#### [Things to do]
A. According to the text on the Bombay blood type, how many times has Shridhar donated blood so far?
B. Resume the text on the Bombay blood type, carrying it forward from its final sentence.

#### [Text for analysis]
....

This fear is something Aditya Hegde, another Bengaluru based man who has HH negative blood type, also had. He had told TNM earlier, “This is such a rare blood group. I wonder what would happen if I am in a situation where I need blood.”
And perhaps that’s why people like Aditya and Shridhar never shy away from doing their bit.
Shridhar has donated blood 48 times so far, and has often travelled to cities like Coimbatore, Hyderabad and Chennai, among others, to answer a call for requirement of the Bombay blood type.
Many times, the recipient is a pregnant woman; he has also donated blood to cancer patients.
Struggles of belonging to a rare blood group
Sometimes, the requirement is so acute that Shridhar gets calls for blood requirement for a surgery, months in advance. Since one is only allowed to donate blood once in three months, Shridhar often has to turn down calls, because he’d have donated blood less than three months ago.
When asked if he follows up on the people he has donate to, he says, “Usually patients themselves stay in touch with me. I once gave blood to a 6-month-old girl from Nagpur who had a serious heart condition a few years back. She still calls me every year for New Year’s, and her parents brought her to my son’s wedding last year. It was really nice and moving.”
“I am thankful that now we have a network of recognised Bombay blood type donors, thanks to Sankalp (a blood bank) and social media groups and sites specifically for this rare blood group. While I would have donated blood anyway, the sense of duty because I have this rare blood type, is stronger now,” Shridhar adds.
Shridhar donating blood
Meanwhile the struggle is far from over for Saimhadri.
Now identified as belonging to the HH positive blood type, Srinivas says that the cost for his treatment has also gone up exponentially. “At CMC they told us the tests would cost Rs 30,000, but now they’re charging Rs 63,000. They have diagnosed it as a rare blood disorder similar to thalassemia, and they’re saying that treatment will cost Rs 15 - 20 lakhs,” he rues.
Srinivas adds that he will take Simhadri back to Vishakhapatnam, hoping that treatment will be available covered under the Andhra Pradesh state government’s health insurance scheme. “We are not sure if treatment can happen over there. We will have to see. He still needs two more units of blood, and he will continue to need more blood in this condition. We are looking on social media to find more donors.”

....

#### [Data under study]
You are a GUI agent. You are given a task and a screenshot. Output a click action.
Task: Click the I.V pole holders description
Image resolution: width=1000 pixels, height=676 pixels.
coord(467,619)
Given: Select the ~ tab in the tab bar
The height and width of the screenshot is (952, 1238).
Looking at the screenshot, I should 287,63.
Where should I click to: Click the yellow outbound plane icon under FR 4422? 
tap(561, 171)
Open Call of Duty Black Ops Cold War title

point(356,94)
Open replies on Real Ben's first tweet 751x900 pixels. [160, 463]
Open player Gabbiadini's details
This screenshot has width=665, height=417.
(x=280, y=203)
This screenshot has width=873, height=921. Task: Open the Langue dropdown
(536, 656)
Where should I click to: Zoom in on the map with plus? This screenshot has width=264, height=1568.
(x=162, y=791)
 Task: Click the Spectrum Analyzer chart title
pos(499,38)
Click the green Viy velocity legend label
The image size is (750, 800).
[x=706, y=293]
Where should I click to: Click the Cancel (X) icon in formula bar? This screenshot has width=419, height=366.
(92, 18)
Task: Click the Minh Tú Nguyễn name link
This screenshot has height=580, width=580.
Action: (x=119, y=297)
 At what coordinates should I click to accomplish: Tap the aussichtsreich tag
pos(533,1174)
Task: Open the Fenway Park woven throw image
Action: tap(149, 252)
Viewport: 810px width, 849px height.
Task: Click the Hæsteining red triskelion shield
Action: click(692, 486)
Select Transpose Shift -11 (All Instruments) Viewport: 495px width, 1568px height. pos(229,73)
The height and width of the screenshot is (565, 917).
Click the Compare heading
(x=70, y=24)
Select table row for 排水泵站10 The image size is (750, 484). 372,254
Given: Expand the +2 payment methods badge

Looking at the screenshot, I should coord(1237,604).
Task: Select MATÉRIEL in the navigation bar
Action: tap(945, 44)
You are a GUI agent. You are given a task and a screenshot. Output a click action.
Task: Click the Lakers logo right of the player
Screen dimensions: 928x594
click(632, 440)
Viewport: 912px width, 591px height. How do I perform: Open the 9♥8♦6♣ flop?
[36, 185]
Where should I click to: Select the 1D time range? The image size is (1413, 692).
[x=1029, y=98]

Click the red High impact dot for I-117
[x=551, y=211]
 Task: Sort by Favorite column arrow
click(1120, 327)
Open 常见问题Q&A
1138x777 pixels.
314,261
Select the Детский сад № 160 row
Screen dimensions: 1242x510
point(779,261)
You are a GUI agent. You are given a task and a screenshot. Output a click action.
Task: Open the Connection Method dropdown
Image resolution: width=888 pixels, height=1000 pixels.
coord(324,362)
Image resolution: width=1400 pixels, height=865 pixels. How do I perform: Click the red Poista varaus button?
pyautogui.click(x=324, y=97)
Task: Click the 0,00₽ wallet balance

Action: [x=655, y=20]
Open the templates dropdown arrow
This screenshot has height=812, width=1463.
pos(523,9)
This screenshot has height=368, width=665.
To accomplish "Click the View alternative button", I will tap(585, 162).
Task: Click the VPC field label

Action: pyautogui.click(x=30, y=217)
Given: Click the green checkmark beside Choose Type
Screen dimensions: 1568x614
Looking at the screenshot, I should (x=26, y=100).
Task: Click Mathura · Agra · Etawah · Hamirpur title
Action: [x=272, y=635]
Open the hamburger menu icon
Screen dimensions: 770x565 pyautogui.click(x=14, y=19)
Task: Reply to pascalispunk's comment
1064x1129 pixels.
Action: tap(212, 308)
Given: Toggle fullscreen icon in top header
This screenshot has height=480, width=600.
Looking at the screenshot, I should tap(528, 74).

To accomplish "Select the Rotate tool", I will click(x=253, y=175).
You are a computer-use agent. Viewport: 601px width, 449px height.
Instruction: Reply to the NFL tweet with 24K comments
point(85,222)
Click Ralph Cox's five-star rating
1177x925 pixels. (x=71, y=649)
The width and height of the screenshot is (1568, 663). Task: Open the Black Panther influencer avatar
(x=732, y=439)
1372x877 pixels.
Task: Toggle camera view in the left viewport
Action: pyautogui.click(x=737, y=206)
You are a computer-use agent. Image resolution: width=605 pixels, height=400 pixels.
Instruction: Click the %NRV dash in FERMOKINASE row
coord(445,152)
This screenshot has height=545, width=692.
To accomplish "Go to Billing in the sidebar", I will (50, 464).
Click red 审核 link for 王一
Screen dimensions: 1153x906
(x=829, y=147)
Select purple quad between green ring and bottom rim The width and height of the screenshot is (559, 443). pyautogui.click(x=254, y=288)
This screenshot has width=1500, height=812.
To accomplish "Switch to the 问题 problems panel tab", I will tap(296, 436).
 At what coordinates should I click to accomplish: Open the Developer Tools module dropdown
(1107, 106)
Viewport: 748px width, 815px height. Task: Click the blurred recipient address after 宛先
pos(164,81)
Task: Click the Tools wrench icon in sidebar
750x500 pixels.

....

#### [Answers to the tasks]
A. 48 times.

B.
What is the Bombay blood group?
First discovered in Bombay (now Mumbai) in 1952, this is an extremely rare blood group.
Red blood cells (RBCs), white blood cells and the plasma come together to form blood groups.
On their surface, RBCs carry markers, with which the plasma interacts. While RBCs have antigens, the plasma has antibodies.
The antigens can be A or B or both. If the RBCs have antigen A, the plasma will be the B antibody or the other way round. These determine if the blood type will be A, B or AB. If the RBCs have neither antigen A nor B, the plasma has antibodies of both, and the blood type then is O.
There is another variable called the Rh factor which determines the ‘positive’ or ‘negative’ marker in the blood type. If the RBCs have Rh factor on their surface, the blood type would be positive. If the Rh factor is absent, the blood type would be negative.
It is the interaction between the RBCs and the plasma which sets apart a blood type and is important for a robust immune system.
Where does the HH blood type come in then?
There’s a master antigen H, which is present in all blood groups. This antigen is needed to generate A, B, AB and O antigens. But when the antigen H is absent from the cell and only its antibody is present in the plasma, it leads to the occurrence of the rare HH blood group.
The HH blood type is a result of extensive inbreeding in close-community marriages which limit the gene pool. It is therefore possible that people with the Bombay blood group have common ancestral roots.